[WHAT THE TASK ASKS] Could you repeat the items word for word, starting at the line that contains "pixels, height=543 pixels." and ending at the line that contains "legend-swatch is located", with the pictures left out?

[SUPPLIED DATA]
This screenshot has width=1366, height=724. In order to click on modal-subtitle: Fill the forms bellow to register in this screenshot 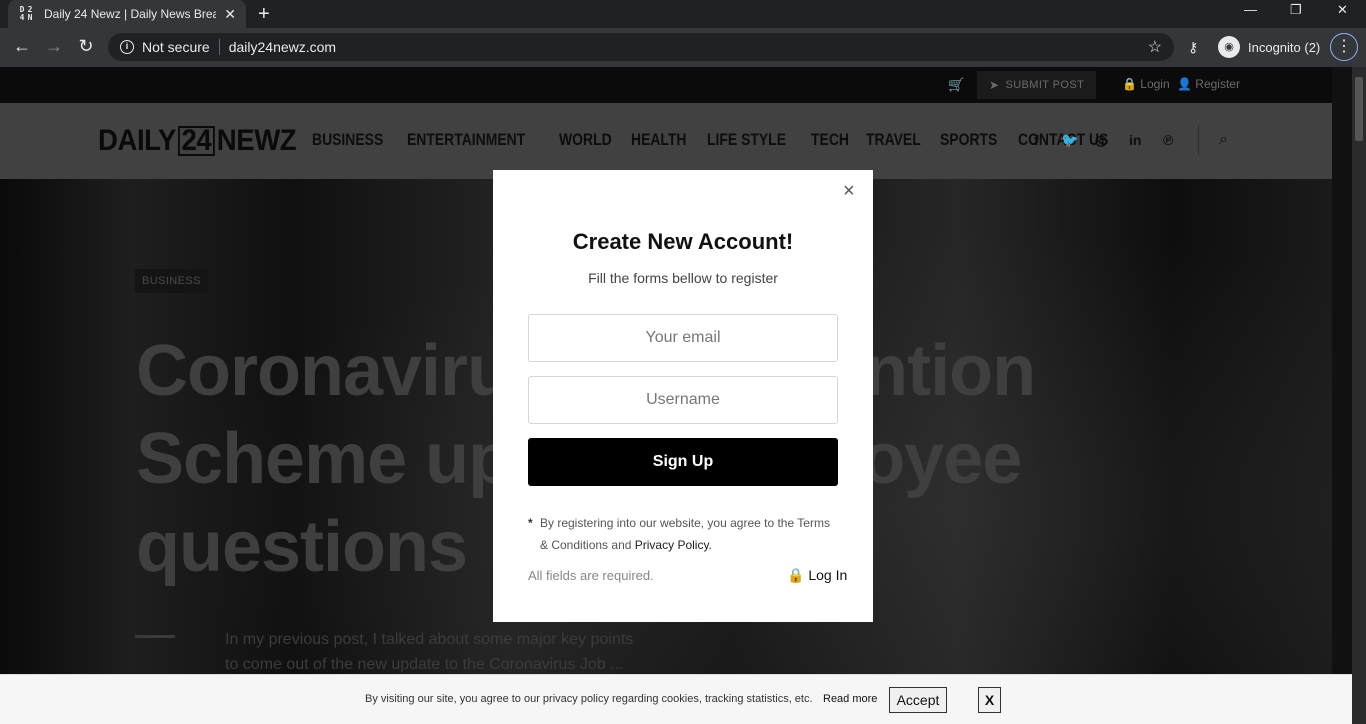, I will do `click(683, 278)`.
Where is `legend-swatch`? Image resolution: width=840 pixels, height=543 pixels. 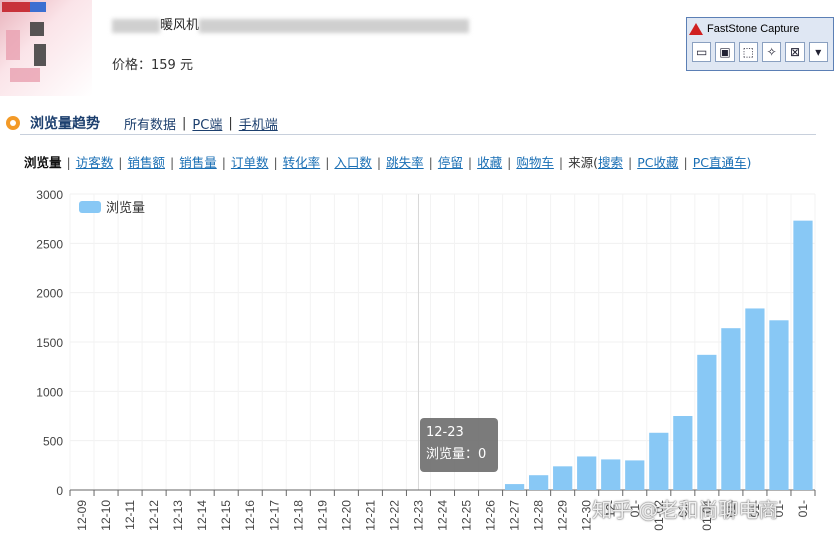
legend-swatch is located at coordinates (90, 207).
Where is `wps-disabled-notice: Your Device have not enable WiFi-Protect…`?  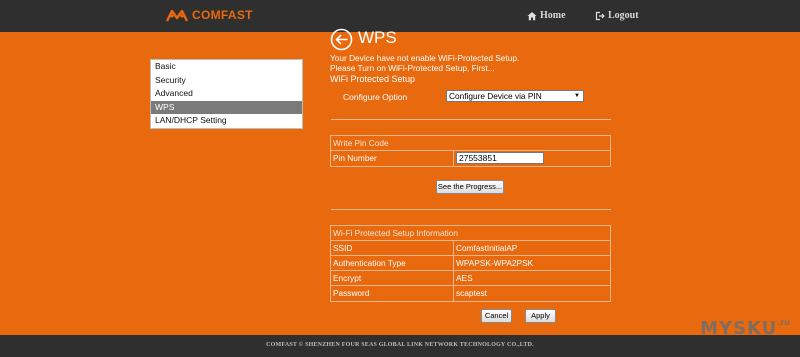 wps-disabled-notice: Your Device have not enable WiFi-Protect… is located at coordinates (424, 63).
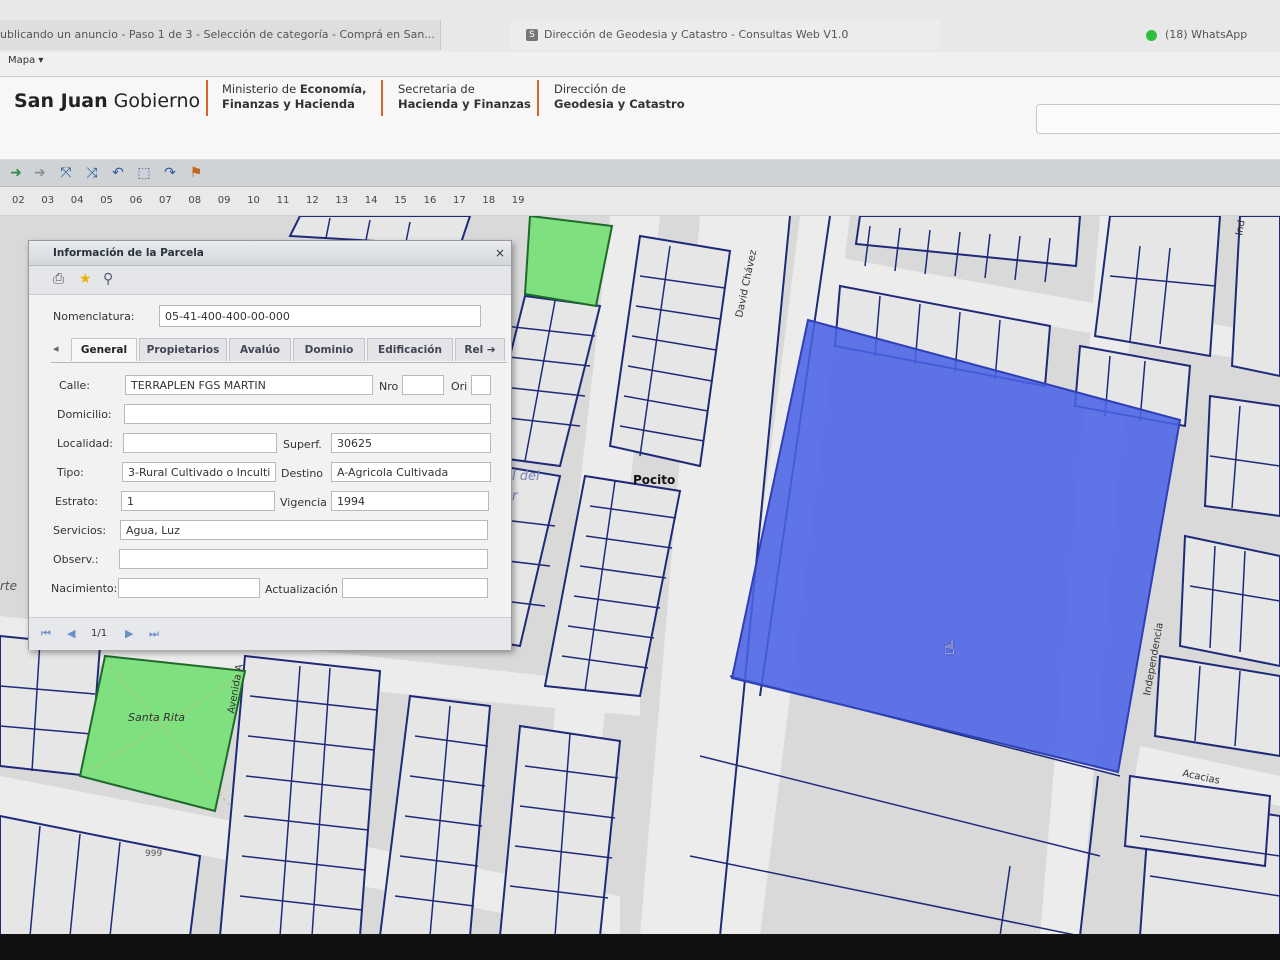 This screenshot has height=960, width=1280. What do you see at coordinates (480, 350) in the screenshot?
I see `tab-rel: Rel ➔` at bounding box center [480, 350].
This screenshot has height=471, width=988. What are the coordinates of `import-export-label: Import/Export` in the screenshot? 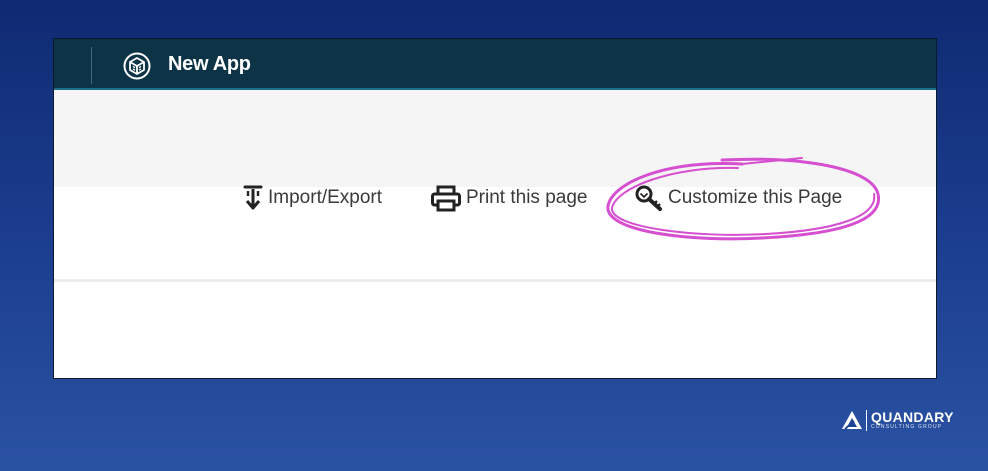 It's located at (326, 198).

[YOUR SOLUTION]
Where is `legend-swatch`? Image resolution: width=840 pixels, height=543 pixels. 
legend-swatch is located at coordinates (90, 207).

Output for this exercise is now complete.